Treatment of adenocarcinoma does not always affect patients in the same way: one patient reacts painfully to radiation, while for another these procedures do not cause any negative consequences. Someone suffers from the side effects of drugs, while for someone they are optimally suited. This is why doctors insist on an individual approach to treatment: it is important to listen to the doctor and follow all his recommendations.

More information of the treatment

Prevention of lung adenocarcinoma

To reduce the likelihood of developing lung adenocarcinoma, you must adhere to the following rules:

  • Quit smoking. It has been proven that the more cigarettes a person smokes per day, the greater their chances of developing lung cancer.
  • Avoid prolonged stays in dusty rooms, as well as in enterprises where the air contains particles of harmful chemicals, carcinogenic and toxic substances. Workers in hazardous industries must take measures to protect their respiratory tract: wear respirators, gas masks, special suits. Air filtering devices, smoke and dust collectors, waste storage facilities, etc. must be installed in the workshops and premises of such enterprises.
  • Treat acute and chronic respiratory diseases promptly, periodically conduct preventive examinations and studies of the respiratory organs. This especially applies to those people who have had cases of malignant lung disease in their family, as well as people living in unfavorable environmental conditions, near large highways, industrial facilities, power plants.
  • Avoid contact with potentially dangerous carcinogens, which include arsenic, chromium, various resinous substances, radon, asbestos, nickel. Avoid inhaling these substances and their vapors.

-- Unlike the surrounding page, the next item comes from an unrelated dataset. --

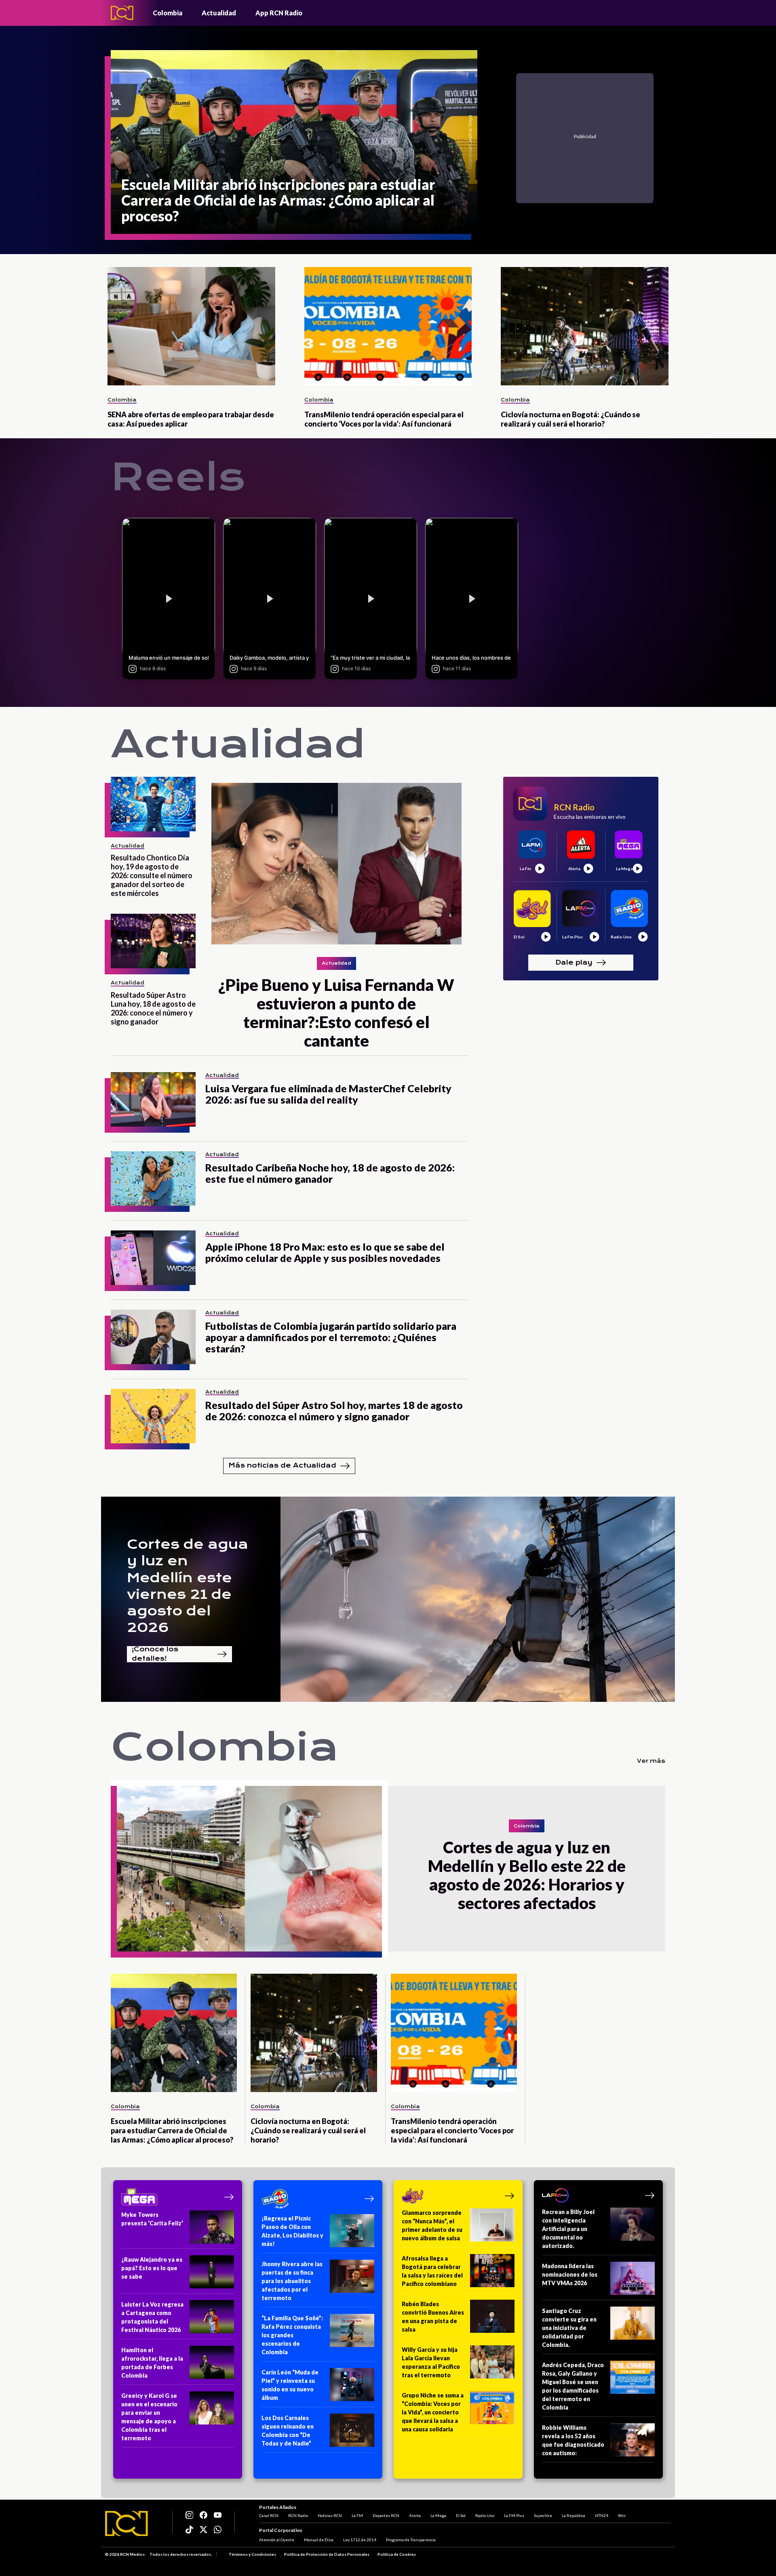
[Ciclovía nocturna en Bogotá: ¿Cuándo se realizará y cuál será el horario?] (584, 326)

Proper nutrition will also help protect yourself from malignant diseases. Experts have proven that food of predominantly plant origin, a minimum of fried foods, animal fats, salt and hot spices, as well as the exclusion of preservatives and dyes will help reduce the risk of developing oncology in the body as a whole.

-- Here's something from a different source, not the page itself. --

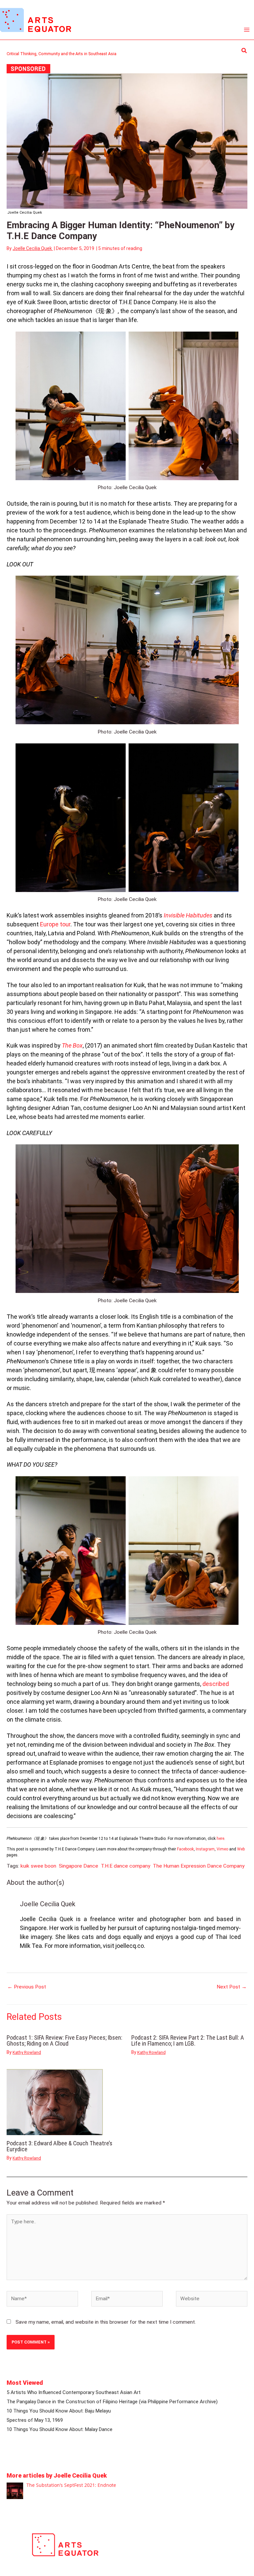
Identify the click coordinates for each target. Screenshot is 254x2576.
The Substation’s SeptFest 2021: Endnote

Moderate physical activity is also important, as regular natural ventilation of the lungs helps improve blood circulation and accelerate the removal of toxic substances from the body.

Prognosis of lung adenocarcinoma

Survival for lung adenocarcinoma may depend on the type of tumor and its stage of development.

In stage I and II, the prognosis is considered very favorable, especially in terms of five-year survival. Overall survival is between 50 and 70%.

With stage three tumors, approximately 20-25% of patients survive for five years, while in the first year, about half of all patients have a chance.

Stage IV malignancy has the worst prognosis – only 10 out of a hundred patients can survive for five years, although within 10 months this figure can be approximately 50%.

A low-differentiated tumor is characterized by the most aggressive development of all types of adenocarcinoma. Without therapeutic measures, patients may die within 2-4 months after diagnosis. However, such a tumor is considered more sensitive to radiation and drug treatment, so there is no need to delay taking measures. The life expectancy of patients can be increased by using complex treatment, which involves the use of all possible methods.

Lung adenocarcinoma is a serious and complex disease, like any other malignant tumor. However, this disease can be cured. The main thing is not to despair and follow all the recommendations of the attending physician.